Aktualności
Hosanna wołane w cierpieniu

Hosanna wołane w cierpieniu

Każdy czas ma swoje radości i trudy. W Jezusie możemy doświadczać mocy Boga, która daje niezachwianą nadzieję na lepsze jutro. W warunkach epidemii trudno o eksplozję spontanicznej radości.

Realia, w których się znaleźliśmy tak niespodziewanie, okazują się być niczym niezawinionym uciskiem. Chyba nikt z nas nie planował spędzić tegorocznych świąt w domu. Zamiast radosnej procesji w Niedzielę Palmową zostaje oglądanie Mszy św. w telewizji lub internecie. W miejsce celebracji Wielkiego Tygodnia przyjdzie nam w skupieniu, w domowych czterech kątach przygotować ducha do Niedzieli Zmartwychwstania.

Wielu z nas kilka tygodni temu śpiewało „posypmy głowy popiołem” na znak rozpoczęcia okresu umartwienia i pokuty. Mija zaledwie pięć tygodni. Bóg w wielu znakach przypomina o sobie. Post od wychodzenia z domu, swobodnych spacerów, niezmąconych rozmów w kolejkach staje się przytłaczający i uciążliwy. A w nas coraz więcej obaw o jutro. Niepewności tego, czego mamy się spodziewać. Bóg w obecnej sytuacji urządził nam mistrzowskie rekolekcje. Znalazł sposób, by się zatrzymać i zobaczyć, dokąd i jak idziemy.

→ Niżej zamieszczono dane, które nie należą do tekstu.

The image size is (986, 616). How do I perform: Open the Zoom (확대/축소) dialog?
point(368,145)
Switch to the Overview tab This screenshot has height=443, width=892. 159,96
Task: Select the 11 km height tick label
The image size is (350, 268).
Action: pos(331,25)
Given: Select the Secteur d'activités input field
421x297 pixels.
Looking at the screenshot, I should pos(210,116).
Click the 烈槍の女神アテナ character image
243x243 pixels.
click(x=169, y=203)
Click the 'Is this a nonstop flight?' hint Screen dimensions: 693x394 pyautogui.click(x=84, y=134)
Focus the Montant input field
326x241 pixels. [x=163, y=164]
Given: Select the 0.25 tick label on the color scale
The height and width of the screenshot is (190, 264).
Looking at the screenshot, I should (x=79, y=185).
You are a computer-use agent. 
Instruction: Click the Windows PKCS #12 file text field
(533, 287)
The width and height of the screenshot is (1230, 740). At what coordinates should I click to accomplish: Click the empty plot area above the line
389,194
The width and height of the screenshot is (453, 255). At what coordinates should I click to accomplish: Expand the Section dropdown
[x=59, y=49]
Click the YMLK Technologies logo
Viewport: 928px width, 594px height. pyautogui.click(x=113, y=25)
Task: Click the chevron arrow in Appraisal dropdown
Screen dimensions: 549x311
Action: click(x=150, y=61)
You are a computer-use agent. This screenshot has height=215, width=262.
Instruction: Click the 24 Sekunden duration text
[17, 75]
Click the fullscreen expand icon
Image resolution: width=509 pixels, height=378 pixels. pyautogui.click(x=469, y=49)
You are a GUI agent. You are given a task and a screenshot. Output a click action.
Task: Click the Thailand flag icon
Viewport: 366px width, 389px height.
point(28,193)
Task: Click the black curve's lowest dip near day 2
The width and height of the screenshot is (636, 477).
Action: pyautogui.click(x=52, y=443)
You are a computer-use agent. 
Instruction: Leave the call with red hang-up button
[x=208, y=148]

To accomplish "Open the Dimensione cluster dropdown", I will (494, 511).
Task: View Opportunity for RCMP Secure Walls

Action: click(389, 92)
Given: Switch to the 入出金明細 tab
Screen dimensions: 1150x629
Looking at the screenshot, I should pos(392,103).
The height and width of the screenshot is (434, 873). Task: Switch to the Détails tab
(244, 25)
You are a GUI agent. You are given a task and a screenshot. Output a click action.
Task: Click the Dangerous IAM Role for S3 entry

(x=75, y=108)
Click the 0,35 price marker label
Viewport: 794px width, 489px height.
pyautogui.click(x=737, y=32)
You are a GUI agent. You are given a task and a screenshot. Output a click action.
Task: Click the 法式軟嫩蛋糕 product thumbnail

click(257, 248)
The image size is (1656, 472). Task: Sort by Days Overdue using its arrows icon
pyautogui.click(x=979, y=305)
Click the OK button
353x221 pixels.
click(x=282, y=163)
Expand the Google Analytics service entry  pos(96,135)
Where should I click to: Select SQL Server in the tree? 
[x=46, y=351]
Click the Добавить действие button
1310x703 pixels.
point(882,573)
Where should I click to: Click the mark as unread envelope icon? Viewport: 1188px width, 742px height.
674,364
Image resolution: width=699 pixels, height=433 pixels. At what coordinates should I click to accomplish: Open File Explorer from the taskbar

Jakby na przekór realiom liturgia słowa wprowadzająca w Niedziele Palmową pokazuje nam lud cieszący się z wjazdu Jezusa do Jerozolimy. Euforia tłumu ma swoje źródło w realizujących się pragnieniach narodu. Przybył długo wyczekiwany Mesjasz. Ten, którego prorocy zapowiadali od setek lat. Radość z przybycia Mesjasza była tym większa, że zrodziła się realna nadzieja na wyzwolenie spod ucisku Rzymian, pod którym znajdowali się Żydzi. „Hosanna Synowi Dawida! Błogosławiony Ten, który przychodzi w imię Pańskie! Hosanna na wysokościach!”. To wykrzyczane pośród doświadczeń trudnej codzienności „hosanna” było znakiem nadziei na lepsze jutro.

Potrzeba nam Zbawiciela

Pod tym względem bardzo blisko nam do ludzi zebranych tamtego dnia w Jerozolimie. W wielkim ucisku, trudnościach potrzebujemy Tego, który da nam ulgę i wybawienie od dźwiganych ciężarów. Tylko w Jezusie możemy znaleźć ukojenie w niepokojach, doświadczyć uzdrawiającej mocy, zrozumieć to, co przeżywamy, przyjąć krzyż cierpienia oraz ostatecznie doświadczyć zbawienia – pojednania z Bogiem.

I choć przyjdą na nas trudne dni doświadczeń – jak na uczniów przeżywających Wielki Czwartek i dzień śmierci Jezusa – to nadzieja, której światło zabłysło przy Chrystusie, rozpromieniać będzie mroki ciemności, aż stanie się jasnym światłem poranka zmartwychwstania. Wtedy już nie będzie powierzchownej wesołkowatości, lecz głęboka radość płynąca od samego zmartwychwstałego Chrystusa.